Baseline data is recorded during the field season by project managers and volunteers. Data collected includes the identification and size of nesting females, as well as the location and number of eggs laid in a nest.

Pohue Hatchling Runway


Field data that is collected throughout the season is sent to multiple agencies, including the National Oceanic Atmospheric Association (NOAA) and the United States Fish and Wildlife Service (USFWS), where it is used to produce management plans for the species.
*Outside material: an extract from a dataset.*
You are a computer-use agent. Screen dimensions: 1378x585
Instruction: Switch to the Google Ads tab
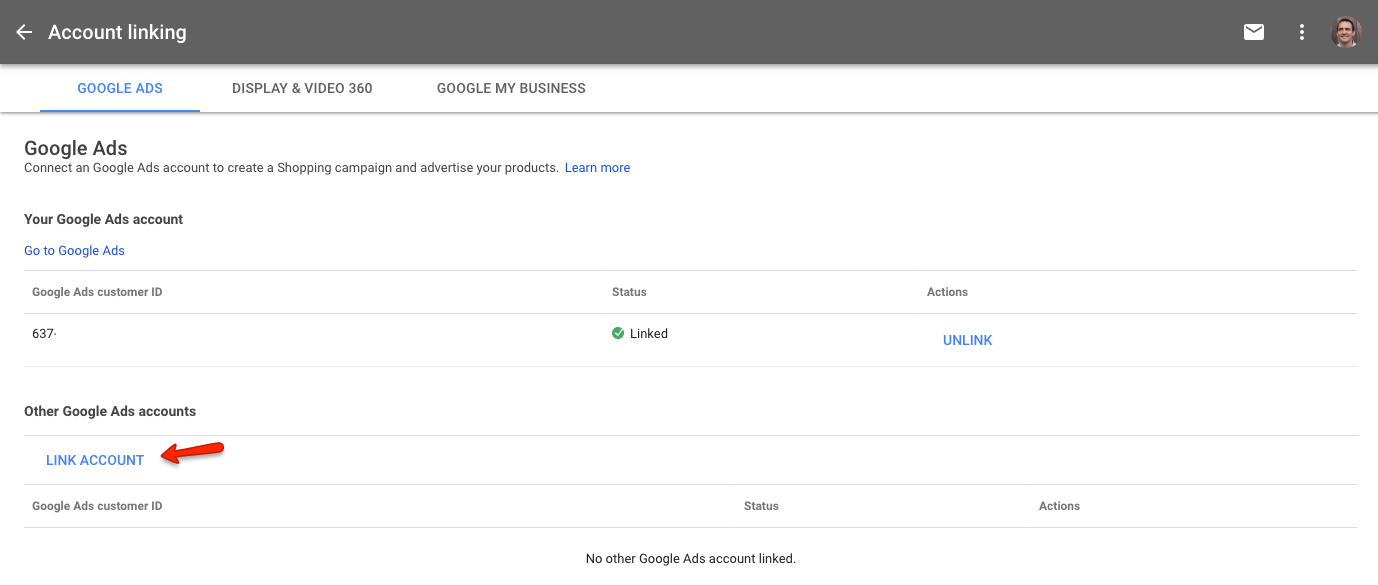click(x=120, y=88)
By promoting public stewardship of rare ecosystems, mainly through education and outreach, we can ensure that future generations are taught their importance.

Meet the Team

Kelleigh Downs

Sea Turtle Recovery Technician

Kelleigh has been working with the project since 2020 when she started as a wildlife survey assistant and has been the primary field lead since 2022. Before joining the project, she received her B.S. in biology from Stephen F. Austin State University and later spent 5 months in Hōlanikū (Kure Atoll) helping with habitat restoration. Her marine turtle experience started with the Kemp’s ridley at Padre Island National Seashore in Texas. In between field seasons, Kelleigh worked on and off as a vet technician at Lantana Animal Hospital for about 5 years. However, she enjoyed her time in the Northwestern Hawaiian Islands and working with turtles so much that she decided to pursue a position where she could experience both, which brought her to us!

Tara Lanzer

Wildlife Survey Assistant

Tara received her B.S. in marine biology from Bowling Green State University in 2020. She began working with sea turtles in 2018 while interning at the Karen Beasley Sea Turtle Rescue and Rehabilitation Center in North Carolina. She has since worked with nesting turtles in Florida with Sand to Sea, Inc. and Texas with Padre Island National Seashore before coming to Hawaiʻi Island to work with our program and the nesting hawksbills in the fall of 2023 as a Volunteer-in-Park. She was soon hired on as a wildlife survey assistant in January of 2024!